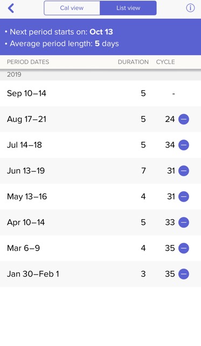Delete the Jan 30–Feb 1 period entry
This screenshot has height=346, width=201.
(x=184, y=274)
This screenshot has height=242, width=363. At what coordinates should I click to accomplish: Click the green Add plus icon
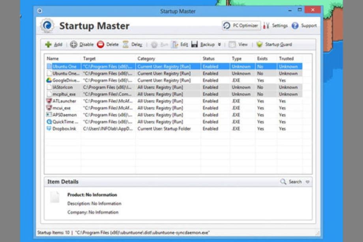pos(48,45)
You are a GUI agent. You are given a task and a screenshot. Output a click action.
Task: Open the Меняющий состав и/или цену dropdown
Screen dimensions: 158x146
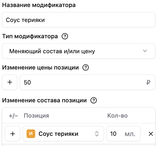79,51
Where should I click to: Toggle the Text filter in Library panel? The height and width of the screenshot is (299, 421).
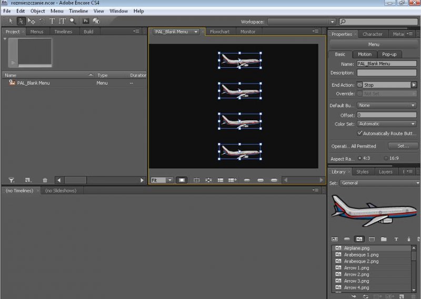pos(396,239)
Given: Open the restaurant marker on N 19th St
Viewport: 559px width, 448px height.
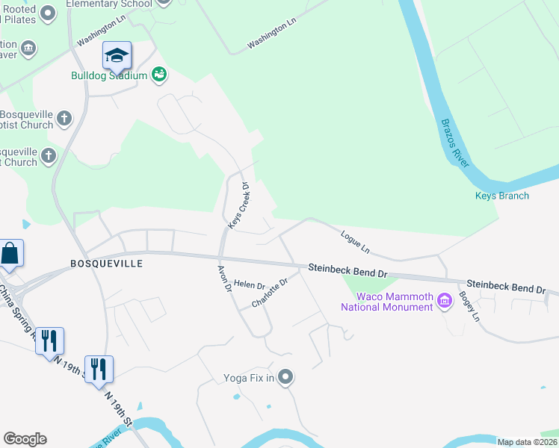Looking at the screenshot, I should (99, 370).
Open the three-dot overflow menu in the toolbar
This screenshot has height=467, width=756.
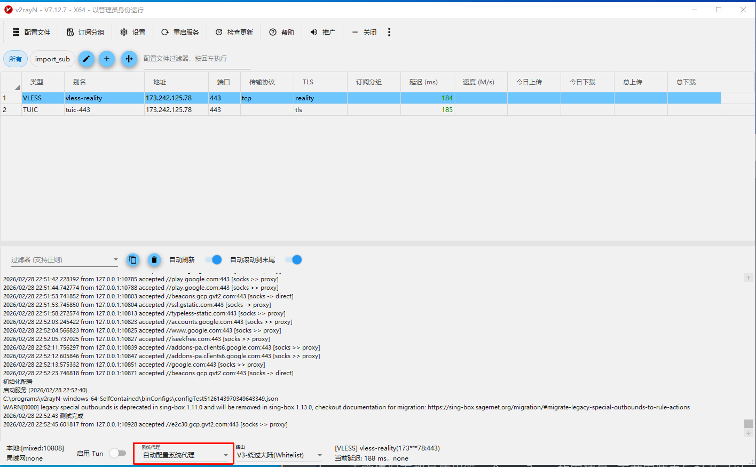pyautogui.click(x=389, y=33)
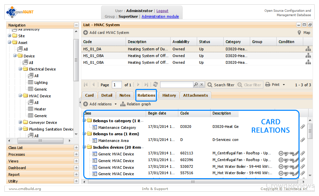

Description of the task:
Copy out every line above word for word, leaving the pictures out.

Finished exercise:
Delete the Jan 30–Feb 1 period entry
This screenshot has height=346, width=201.
(x=184, y=274)
This screenshot has height=242, width=363. At what coordinates should I click to accomplish: Click the green Add plus icon
pos(48,45)
You are a GUI agent. You are given a task and a screenshot. Output a click action.
Task: Open the Меняющий состав и/или цену dropdown
Screen dimensions: 158x146
79,51
Where should I click to: Toggle the Text filter in Library panel? The height and width of the screenshot is (299, 421).
pos(396,239)
Given: Open the restaurant marker on N 19th St
Viewport: 559px width, 448px height.
Looking at the screenshot, I should (99, 370).
Open the three-dot overflow menu in the toolbar
This screenshot has height=467, width=756.
pyautogui.click(x=389, y=33)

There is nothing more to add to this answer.